Below is a listing. Set down exactly the lines from the one containing "1372x892 pixels." through the one containing "Click the green", both ends included, and leave out the rest.

Start of Records shown

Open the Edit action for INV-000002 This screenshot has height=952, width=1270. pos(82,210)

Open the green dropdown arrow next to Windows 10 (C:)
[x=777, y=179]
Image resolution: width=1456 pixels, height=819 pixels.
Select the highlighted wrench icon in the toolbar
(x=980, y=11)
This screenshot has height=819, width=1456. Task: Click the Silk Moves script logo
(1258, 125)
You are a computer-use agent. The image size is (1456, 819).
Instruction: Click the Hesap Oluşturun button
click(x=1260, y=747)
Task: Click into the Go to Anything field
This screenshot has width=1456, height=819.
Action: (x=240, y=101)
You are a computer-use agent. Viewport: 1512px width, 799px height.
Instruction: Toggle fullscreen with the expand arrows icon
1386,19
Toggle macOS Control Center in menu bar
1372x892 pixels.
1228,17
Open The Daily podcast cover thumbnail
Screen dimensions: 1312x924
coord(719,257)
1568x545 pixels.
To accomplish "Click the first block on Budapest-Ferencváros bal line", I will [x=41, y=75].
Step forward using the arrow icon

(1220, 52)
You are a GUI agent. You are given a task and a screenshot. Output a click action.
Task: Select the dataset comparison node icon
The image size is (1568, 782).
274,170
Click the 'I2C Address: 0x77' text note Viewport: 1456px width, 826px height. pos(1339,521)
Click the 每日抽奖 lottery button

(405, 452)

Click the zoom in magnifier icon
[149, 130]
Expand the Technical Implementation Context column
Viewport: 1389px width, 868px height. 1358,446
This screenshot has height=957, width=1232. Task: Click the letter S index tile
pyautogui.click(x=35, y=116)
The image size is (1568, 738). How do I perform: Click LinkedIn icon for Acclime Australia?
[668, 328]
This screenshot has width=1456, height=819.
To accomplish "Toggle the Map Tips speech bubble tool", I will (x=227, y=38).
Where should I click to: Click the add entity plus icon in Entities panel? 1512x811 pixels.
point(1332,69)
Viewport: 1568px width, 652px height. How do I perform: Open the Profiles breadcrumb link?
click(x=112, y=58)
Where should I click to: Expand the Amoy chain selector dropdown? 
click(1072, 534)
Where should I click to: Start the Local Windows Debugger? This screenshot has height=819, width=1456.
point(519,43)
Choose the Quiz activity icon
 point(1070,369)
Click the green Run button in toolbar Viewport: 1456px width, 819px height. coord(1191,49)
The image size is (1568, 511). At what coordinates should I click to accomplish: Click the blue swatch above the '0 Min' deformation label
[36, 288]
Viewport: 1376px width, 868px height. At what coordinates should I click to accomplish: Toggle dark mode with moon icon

End of Records shown

> Exercise result:
1372x892 pixels.
1228,17
Open The Daily podcast cover thumbnail
Screen dimensions: 1312x924
coord(719,257)
1568x545 pixels.
To accomplish "Click the first block on Budapest-Ferencváros bal line", I will [x=41, y=75].
Step forward using the arrow icon

(1220, 52)
You are a GUI agent. You are given a task and a screenshot. Output a click action.
Task: Select the dataset comparison node icon
The image size is (1568, 782).
274,170
Click the 'I2C Address: 0x77' text note Viewport: 1456px width, 826px height. pos(1339,521)
Click the 每日抽奖 lottery button

(405, 452)

Click the zoom in magnifier icon
[149, 130]
Expand the Technical Implementation Context column
Viewport: 1389px width, 868px height. 1358,446
This screenshot has height=957, width=1232. Task: Click the letter S index tile
pyautogui.click(x=35, y=116)
The image size is (1568, 738). How do I perform: Click LinkedIn icon for Acclime Australia?
[668, 328]
This screenshot has width=1456, height=819.
To accomplish "Toggle the Map Tips speech bubble tool", I will (x=227, y=38).
Where should I click to: Click the add entity plus icon in Entities panel? 1512x811 pixels.
point(1332,69)
Viewport: 1568px width, 652px height. How do I perform: Open the Profiles breadcrumb link?
click(x=112, y=58)
Where should I click to: Expand the Amoy chain selector dropdown? 
click(1072, 534)
Where should I click to: Start the Local Windows Debugger? This screenshot has height=819, width=1456.
point(519,43)
Choose the Quiz activity icon
 point(1070,369)
Click the green Run button in toolbar Viewport: 1456px width, 819px height. coord(1191,49)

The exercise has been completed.